What this task involves: Reproduce the entries that follow verbatim, down to the final line.

Provided material:
════

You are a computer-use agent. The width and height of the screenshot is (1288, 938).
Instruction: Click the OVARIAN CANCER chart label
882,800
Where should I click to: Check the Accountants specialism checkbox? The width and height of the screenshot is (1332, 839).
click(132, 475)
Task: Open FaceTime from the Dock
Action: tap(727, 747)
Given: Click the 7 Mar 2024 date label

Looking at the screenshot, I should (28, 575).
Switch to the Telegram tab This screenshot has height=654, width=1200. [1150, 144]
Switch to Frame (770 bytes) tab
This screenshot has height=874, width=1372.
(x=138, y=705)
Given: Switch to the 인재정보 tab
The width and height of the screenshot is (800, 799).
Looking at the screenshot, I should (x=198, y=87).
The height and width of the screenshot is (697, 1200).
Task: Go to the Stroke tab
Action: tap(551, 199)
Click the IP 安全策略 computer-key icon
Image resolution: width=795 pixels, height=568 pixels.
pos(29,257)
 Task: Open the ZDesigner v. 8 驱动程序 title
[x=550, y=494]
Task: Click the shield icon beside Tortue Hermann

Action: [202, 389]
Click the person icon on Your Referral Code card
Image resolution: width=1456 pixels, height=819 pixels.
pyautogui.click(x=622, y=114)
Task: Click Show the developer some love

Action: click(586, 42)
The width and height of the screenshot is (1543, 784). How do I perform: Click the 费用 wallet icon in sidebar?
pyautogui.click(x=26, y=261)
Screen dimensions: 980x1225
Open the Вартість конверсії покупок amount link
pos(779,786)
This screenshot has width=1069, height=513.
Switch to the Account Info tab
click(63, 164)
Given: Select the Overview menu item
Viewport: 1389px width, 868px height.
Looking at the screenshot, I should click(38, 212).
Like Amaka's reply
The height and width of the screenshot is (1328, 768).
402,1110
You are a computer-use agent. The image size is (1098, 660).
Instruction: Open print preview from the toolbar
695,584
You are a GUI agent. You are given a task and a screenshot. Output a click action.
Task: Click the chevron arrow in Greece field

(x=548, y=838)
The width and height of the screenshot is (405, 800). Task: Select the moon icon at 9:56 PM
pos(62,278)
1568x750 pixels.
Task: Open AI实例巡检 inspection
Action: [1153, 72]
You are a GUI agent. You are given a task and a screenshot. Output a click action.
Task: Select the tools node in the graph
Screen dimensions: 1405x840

════

Task response:
You are a computer-use agent. The width and height of the screenshot is (1288, 938).
Instruction: Click the OVARIAN CANCER chart label
882,800
Where should I click to: Check the Accountants specialism checkbox? The width and height of the screenshot is (1332, 839).
click(132, 475)
Task: Open FaceTime from the Dock
Action: tap(727, 747)
Given: Click the 7 Mar 2024 date label

Looking at the screenshot, I should (28, 575).
Switch to the Telegram tab This screenshot has height=654, width=1200. [1150, 144]
Switch to Frame (770 bytes) tab
This screenshot has height=874, width=1372.
(x=138, y=705)
Given: Switch to the 인재정보 tab
The width and height of the screenshot is (800, 799).
Looking at the screenshot, I should (x=198, y=87).
The height and width of the screenshot is (697, 1200).
Task: Go to the Stroke tab
Action: tap(551, 199)
Click the IP 安全策略 computer-key icon
Image resolution: width=795 pixels, height=568 pixels.
pos(29,257)
 Task: Open the ZDesigner v. 8 驱动程序 title
[x=550, y=494]
Task: Click the shield icon beside Tortue Hermann

Action: [202, 389]
Click the person icon on Your Referral Code card
Image resolution: width=1456 pixels, height=819 pixels.
pyautogui.click(x=622, y=114)
Task: Click Show the developer some love

Action: click(586, 42)
The width and height of the screenshot is (1543, 784). How do I perform: Click the 费用 wallet icon in sidebar?
pyautogui.click(x=26, y=261)
Screen dimensions: 980x1225
Open the Вартість конверсії покупок amount link
pos(779,786)
This screenshot has width=1069, height=513.
Switch to the Account Info tab
click(63, 164)
Given: Select the Overview menu item
Viewport: 1389px width, 868px height.
Looking at the screenshot, I should click(38, 212).
Like Amaka's reply
The height and width of the screenshot is (1328, 768).
402,1110
You are a computer-use agent. The image size is (1098, 660).
Instruction: Open print preview from the toolbar
695,584
You are a GUI agent. You are given a task and a screenshot. Output a click action.
Task: Click the chevron arrow in Greece field

(x=548, y=838)
The width and height of the screenshot is (405, 800). Task: Select the moon icon at 9:56 PM
pos(62,278)
1568x750 pixels.
Task: Open AI实例巡检 inspection
Action: [1153, 72]
You are a GUI agent. You are given a task and a screenshot. Output a click action.
Task: Select the tools node in the graph
Screen dimensions: 1405x840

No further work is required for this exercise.